A Mind-Body Problem - Installation - 2015

présentée dans le cadre de l'exposition Panorama 17

Installation


The expression mind-body problem is an umbrella term for the various theories that, from Descartes up to recent developments in the neurosciences, have attempted to draw out the thread linking the human body and mind. These links constitute so many unresolved enigmas regarding the material substrate of thought, or regarding the possibility of a reasoning machine. All these enigmas were with me on this project, and even determined its title.

At once an immersive micro-structure, a writing process and a sound form, A Mind Body Problem invites us to experience a disorientation. The device takes the form of a penetrable cylinder, its inner wall giving out a uniform white light. Enveloped by this immaculate screen, the viewer finds that their field of vision is completely taken up by the luminous space, causing them to lose all their spatial bearings.

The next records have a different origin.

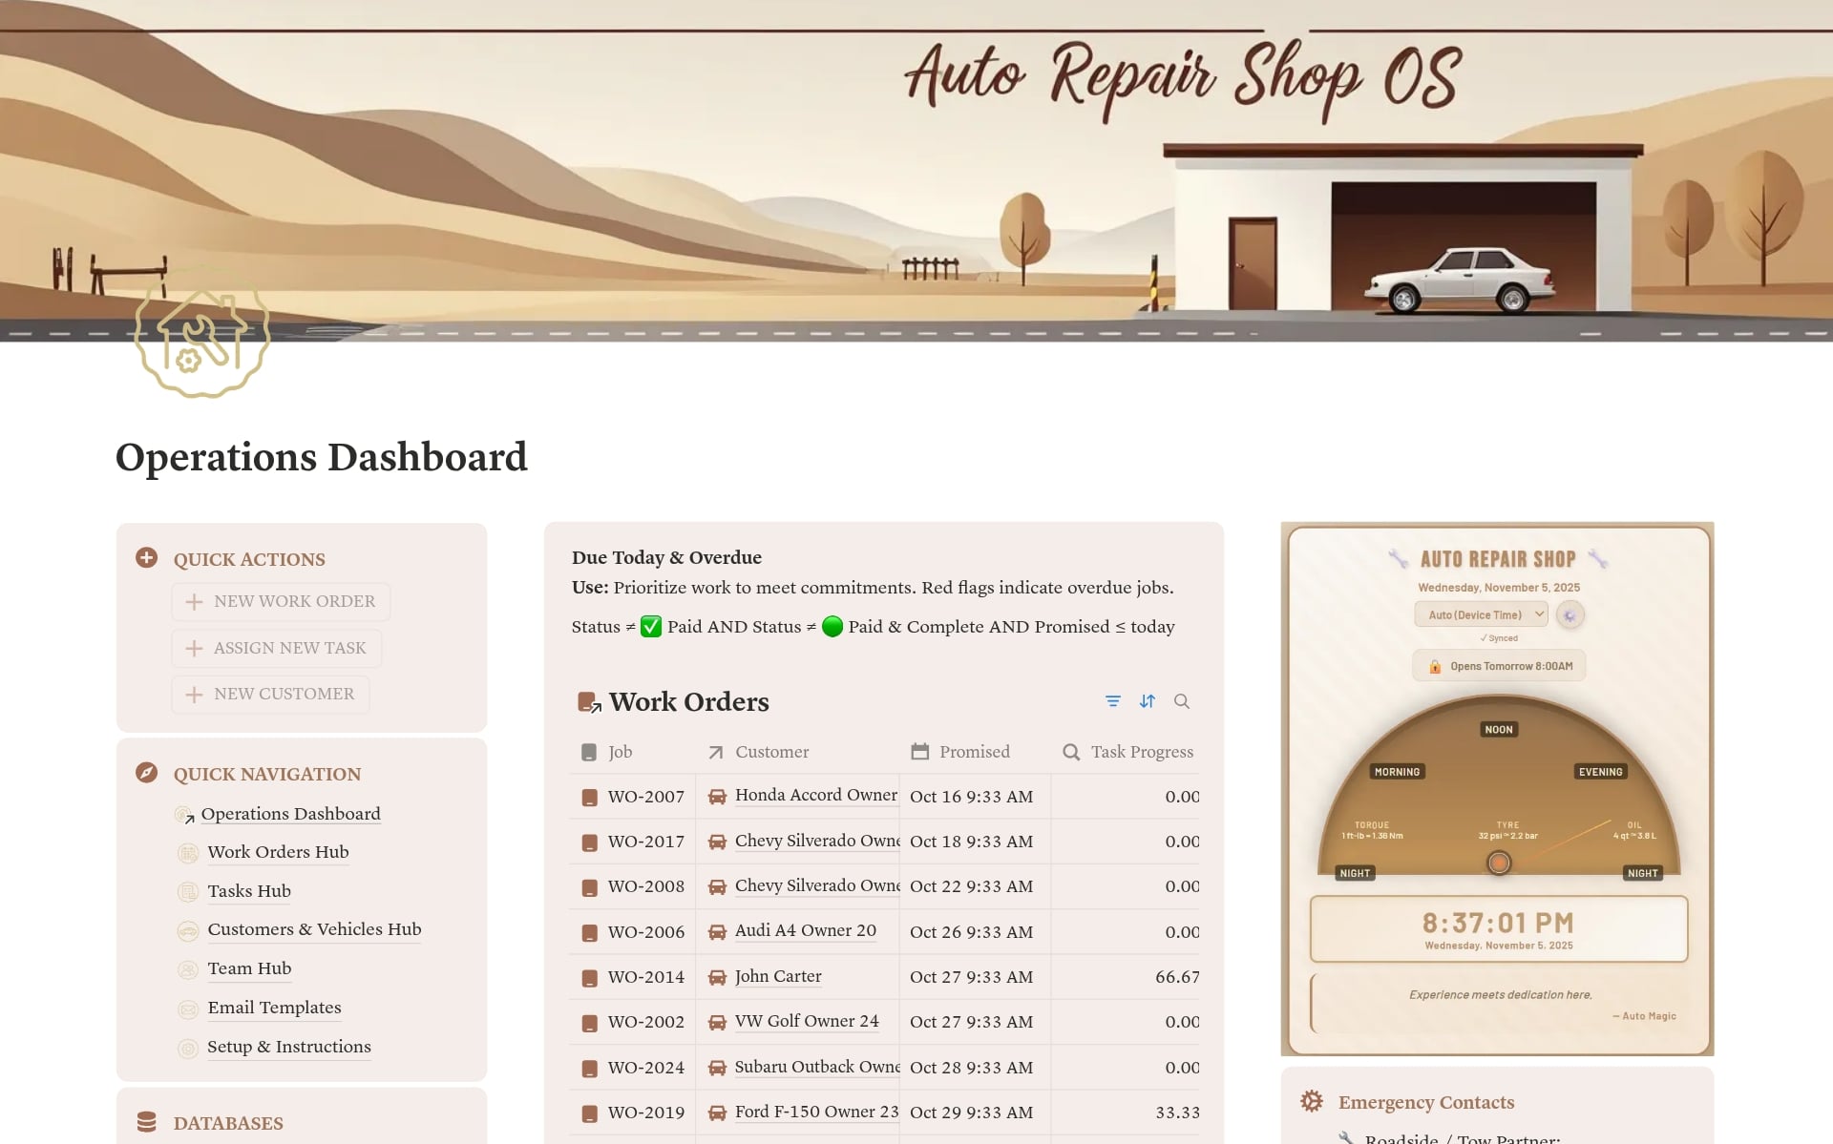Screen dimensions: 1833x1144
Task: Navigate to Work Orders Hub
Action: 277,852
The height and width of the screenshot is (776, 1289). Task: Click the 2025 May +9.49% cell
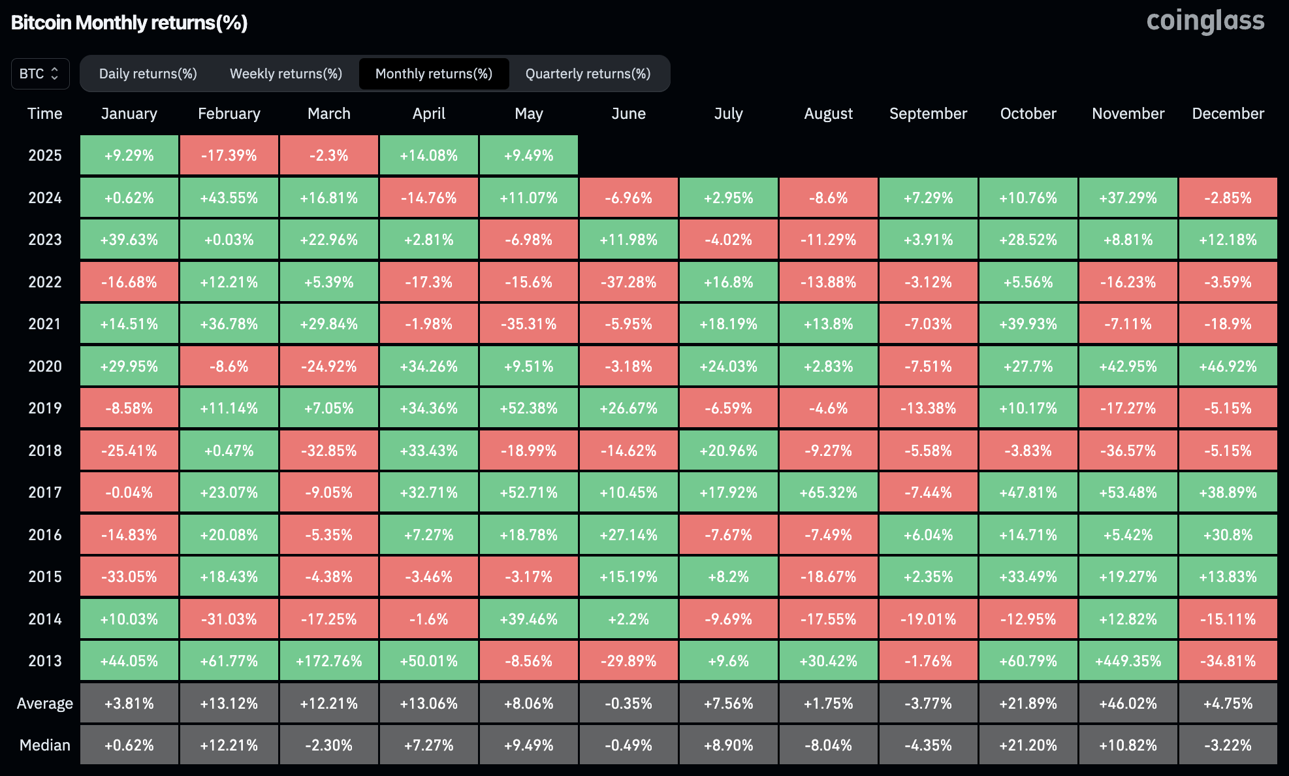[529, 155]
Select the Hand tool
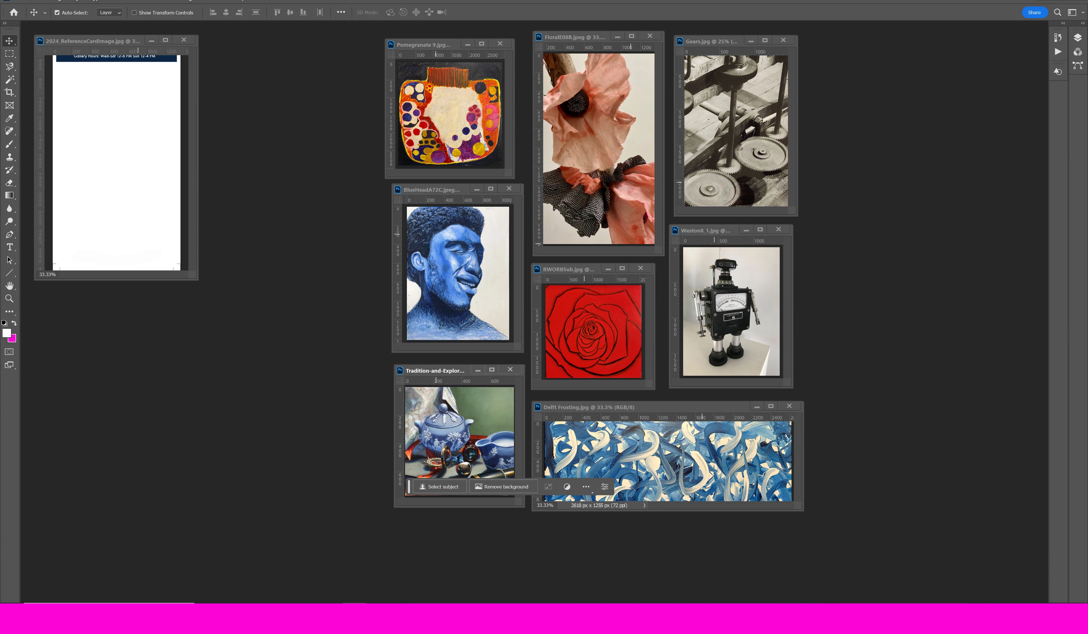 (9, 286)

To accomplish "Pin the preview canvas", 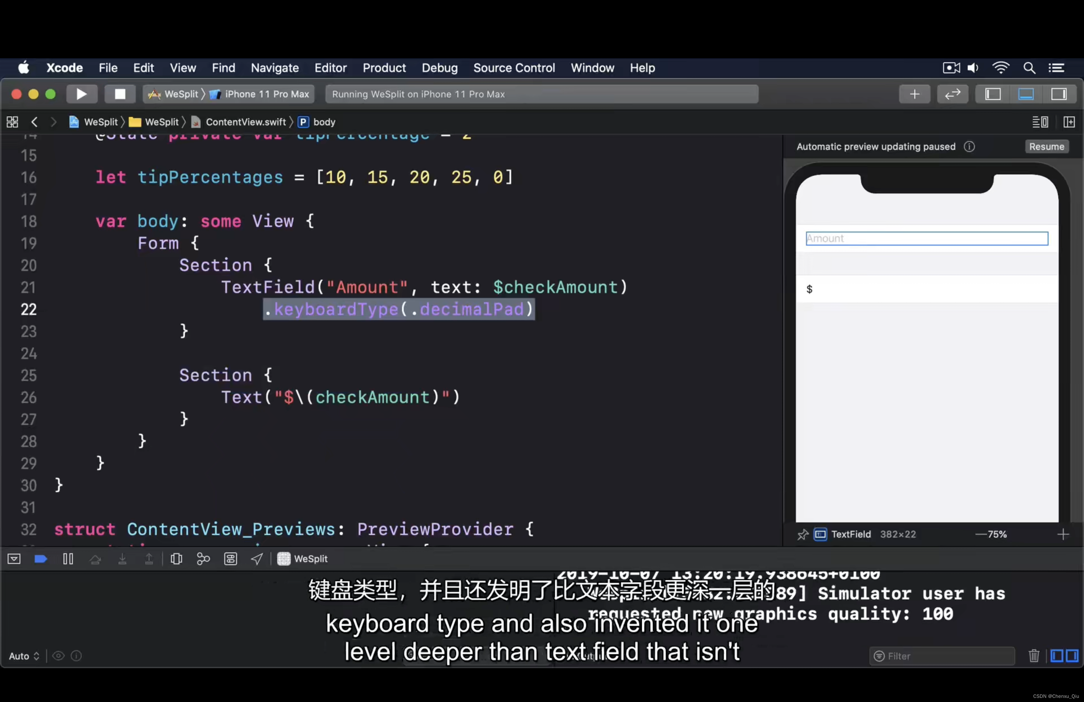I will 803,534.
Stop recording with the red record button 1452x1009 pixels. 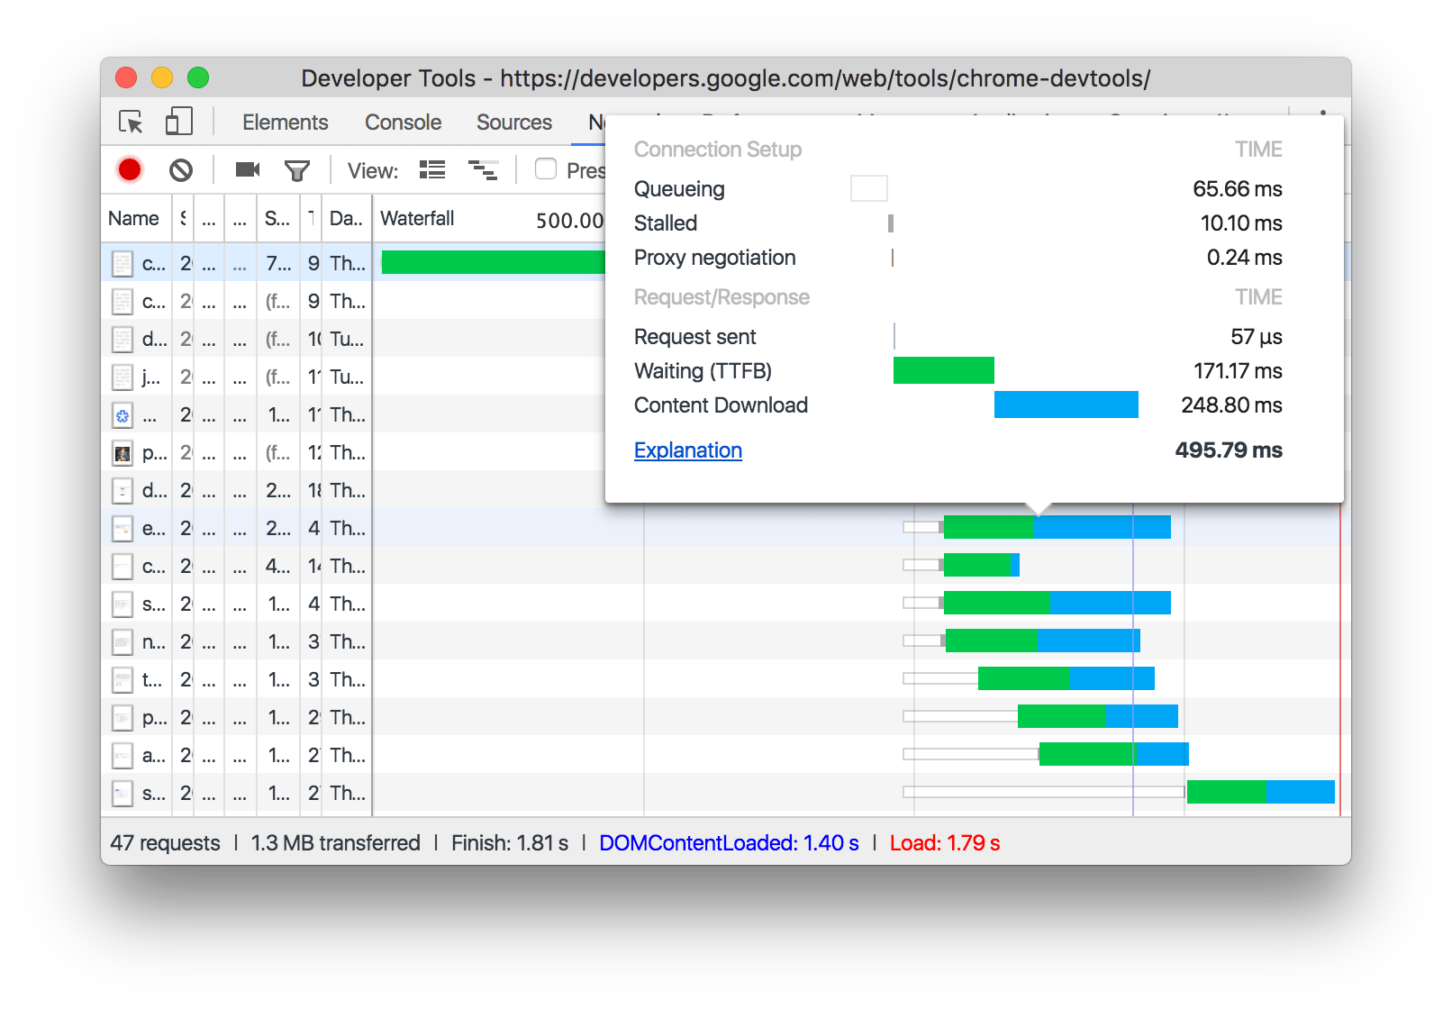click(x=130, y=169)
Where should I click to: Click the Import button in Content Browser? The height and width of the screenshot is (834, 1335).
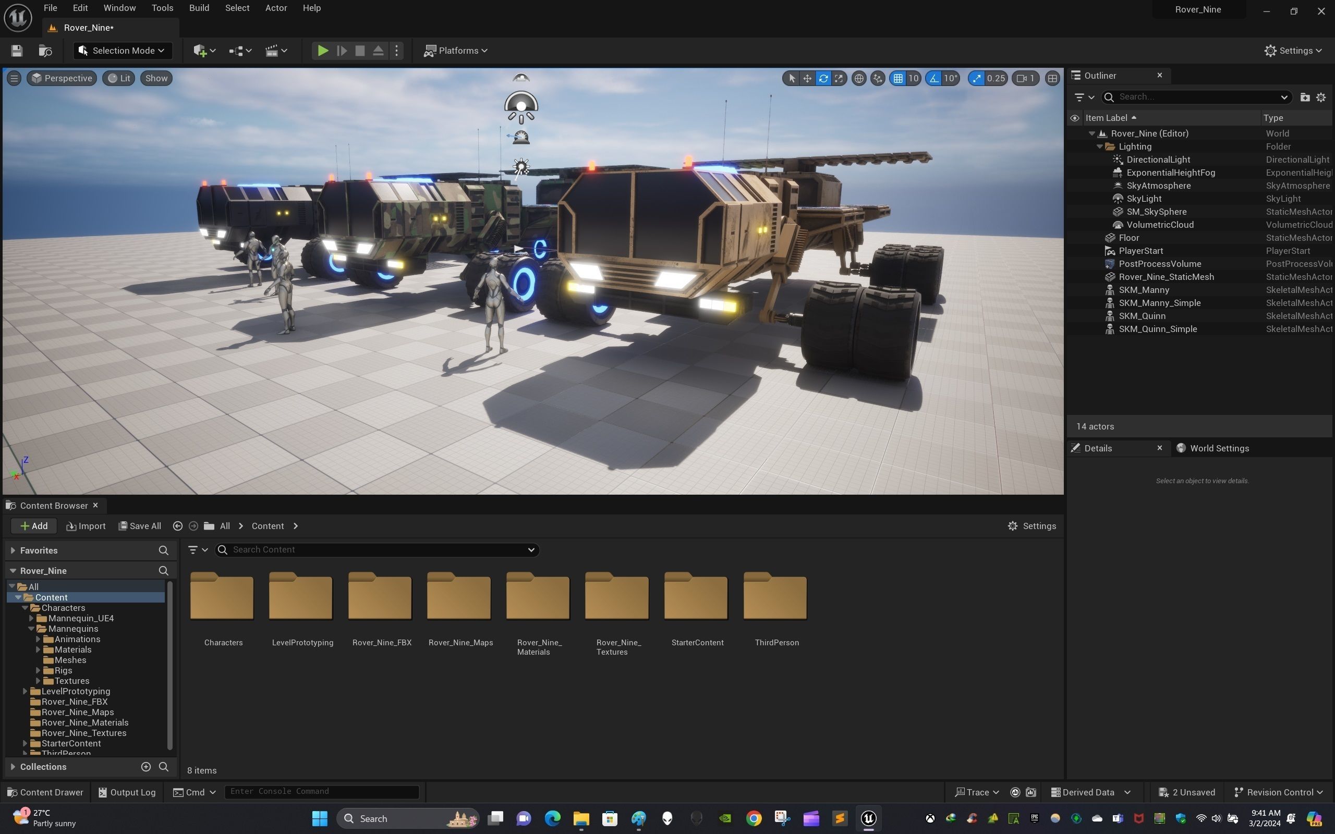(x=86, y=526)
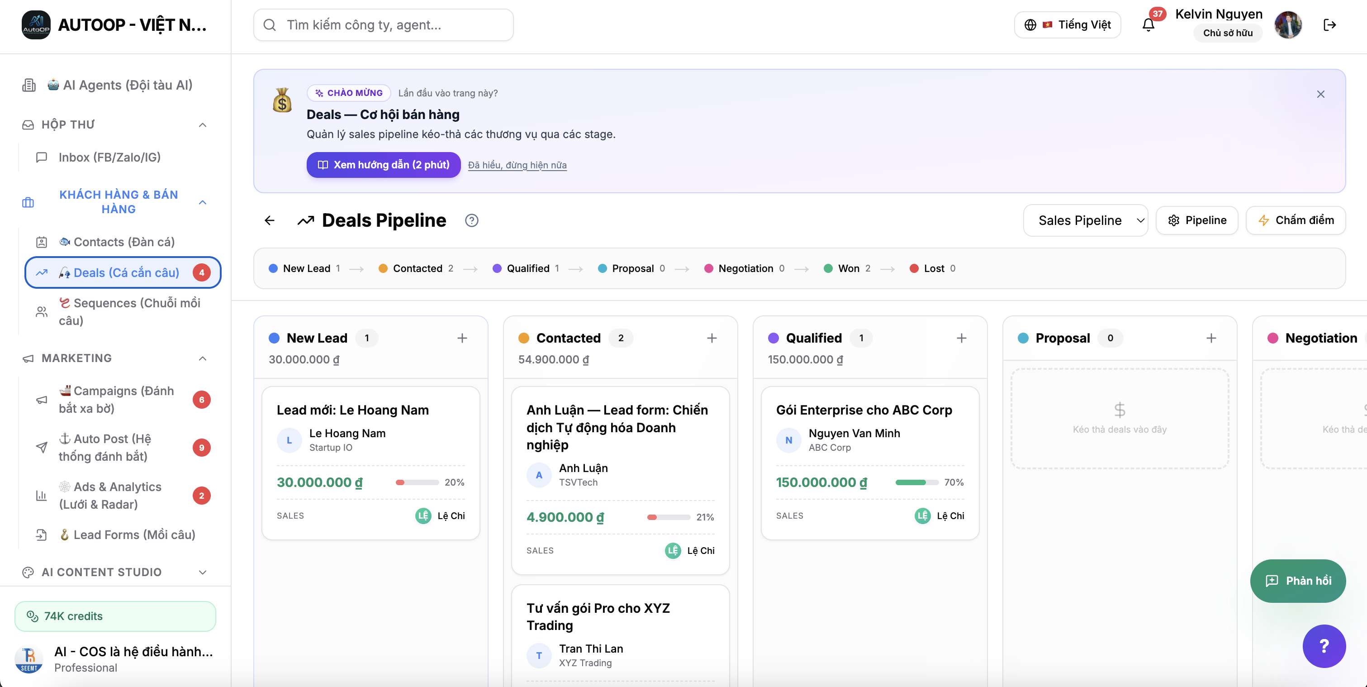Open the Sales Pipeline dropdown

click(x=1085, y=220)
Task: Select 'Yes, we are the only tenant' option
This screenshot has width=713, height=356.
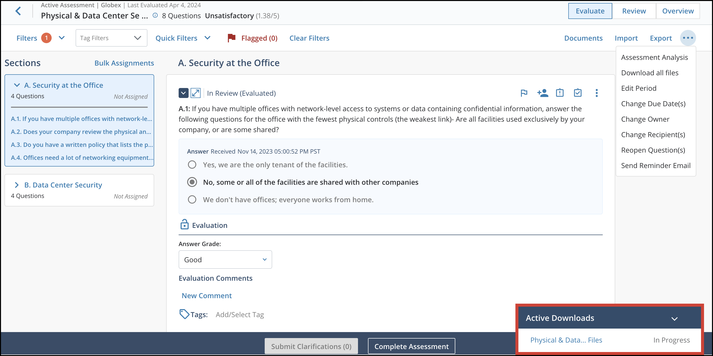Action: point(192,165)
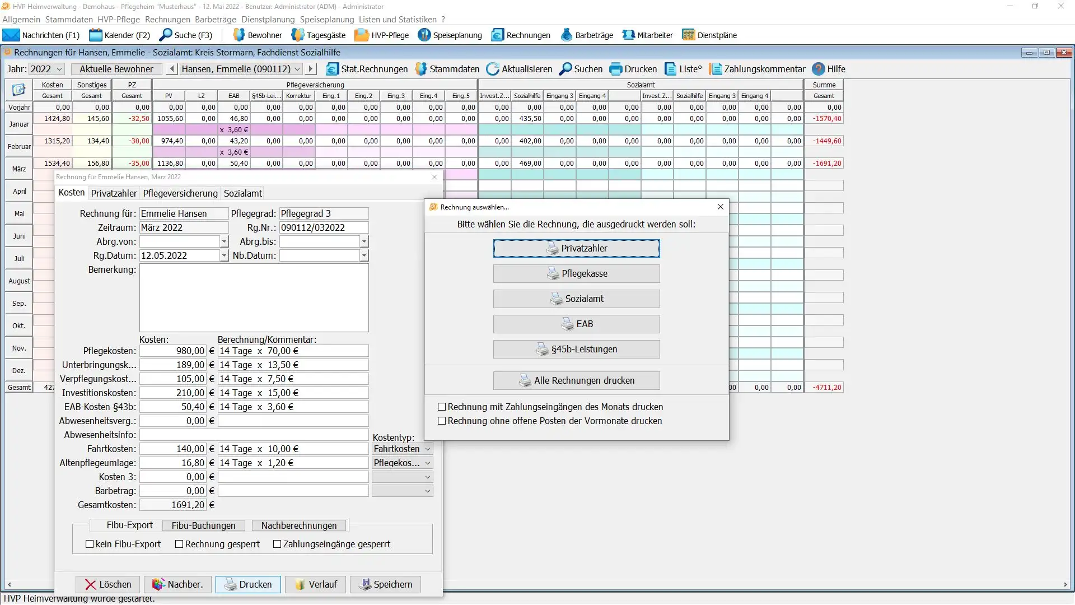Expand the Jahr 2022 dropdown

[59, 69]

A voice is heard in the heart of the space thus defined. It gives rise to a text generated in accordance with a protocol implying appropriated artificial intelligence software. This voice, distributed on several tracks, doubles over and evolves continuously in accordance with the non-linear, combinatory score. The piece institutes a zone of uncertainty, between the human and the machine. It gives rise to a process of subjectification that is activated from a truly a-human (un)consciousness. This imposes its paradoxical presence in its very disappearance, and seeks expression through a body reduced to its most immaterial trace: the voice.

Fabien Zocco


«Fabien Zocco explores the artistic potential of technological out-sourcing, applications and other software. Playing on the endless possibilities offered by the digital network, he appropriates the icons of digital popular culture and virtual aesthetics to create architectures, forms or futuristic stories. With a hint of derision, he questions our relationship to the technologies that have invaded our daily lives and investigates our relationship to the virtual.» (Sonia Recasens). His work has been shown in France (Le Fresnoy, FRAC Poitou Charentes, Palais de Tokyo...), in Mexico (Institut Français d’Amérique Latine in Mexico), in Canada (UQTR gallery, Trois-Rivières), in Poland (A-I-R program, Wroclaw), in Belgium (Transcultures, Mons), in Italy (LALD, Polignano a Mare) and online (The Wrong - New digital art biennial).